Gwałcone afgańskie kobiety czekają na sprawiedliwość

W styczniu 2010 mieszkanka wioski Sarbandr Chakusz (prowincja Dżuzjan) została porwana przez grupę mężczyzn. Zastała przymuszona do małżeństwa, a w konsekwencji zgwałcona…  Aziza jest jedną z wielu poniżanych kobiet Afganistanu.

14 letnia wówczas Aziza została porwana w nocy, z domu zabrał ją lokalny watażka – Hadżi Daadullah. Ojciec nie stawiał oporu, porywacze zabronili informować policje grożąc zemstą.

Policja sprawą zainteresowała się sama, po dwudziestu dniach nieobecności Azizy na komisariat wezwano jej ojca. W trakcie przesłuchania wydał porywacza. Daadullah został aresztowany. W trakcie przesłuchania podał motyw porwania.

Jeden z mieszkańców wioski, Abdul Rahman poślubił dziewczynę z sąsiedniej wsi o imieniu Radżab Gul. Jednak w czasie nocy poślubnej  Rahman oskarżył Gul jakoby nie była dziewicą. Rahman poskarżył się Daadullahowi, który zamiast poinformować policje postanowił sam rozstrzygnąć spór.
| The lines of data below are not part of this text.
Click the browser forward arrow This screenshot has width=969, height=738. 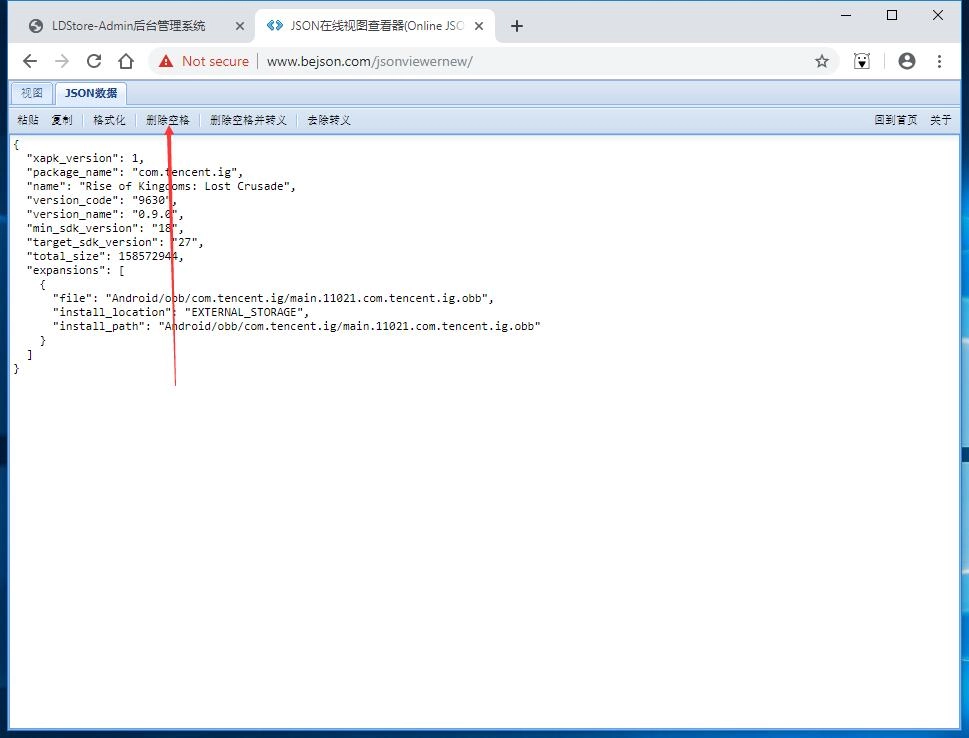pos(62,61)
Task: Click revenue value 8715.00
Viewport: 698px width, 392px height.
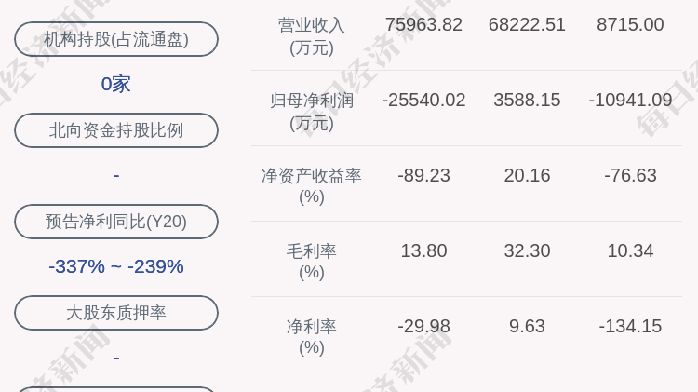Action: (630, 25)
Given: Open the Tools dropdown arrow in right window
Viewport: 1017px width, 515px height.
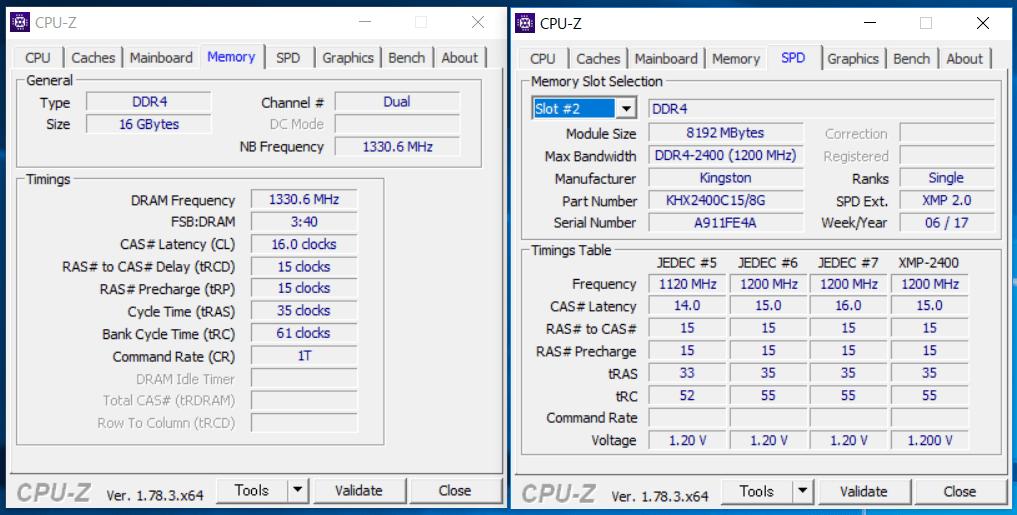Looking at the screenshot, I should click(803, 491).
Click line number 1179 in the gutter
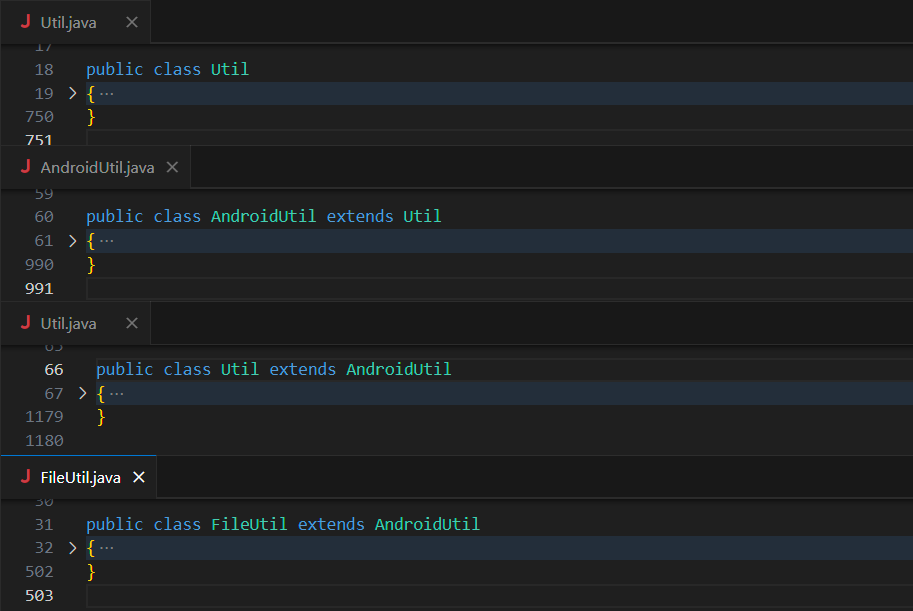 pos(44,417)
Mężczyźni ustalili, że Gul straciła dziewictwo za sprawą mieszkającego we wsi Rahmana Szaha Nazara – brata Azizy.

Jak uznano, Rahman miał prawo do satysfakcji poprzez poślubienie siostry Nazara. Jak potem ustalono, całość zaślubin odbyła się bez koniecznych regulowanych prawem islamskiem procedur małżeńskich – nie przeprowadzono rozwodu z Gul i nie uzyskano zgody Azizy.

Sąd pierwszej instancji skazał wszystkich uczestników porwania na karę więzienia od roku do pięciu lat. Daadullah odwołał się od wyroku i wykorzystując osobiste kontakty doprowadził do ponownego procesu. Tym razem mężczyźni zostali uniewinnieni, Aziza i jej rodzina zostali poddani nadzorowi sądowemu.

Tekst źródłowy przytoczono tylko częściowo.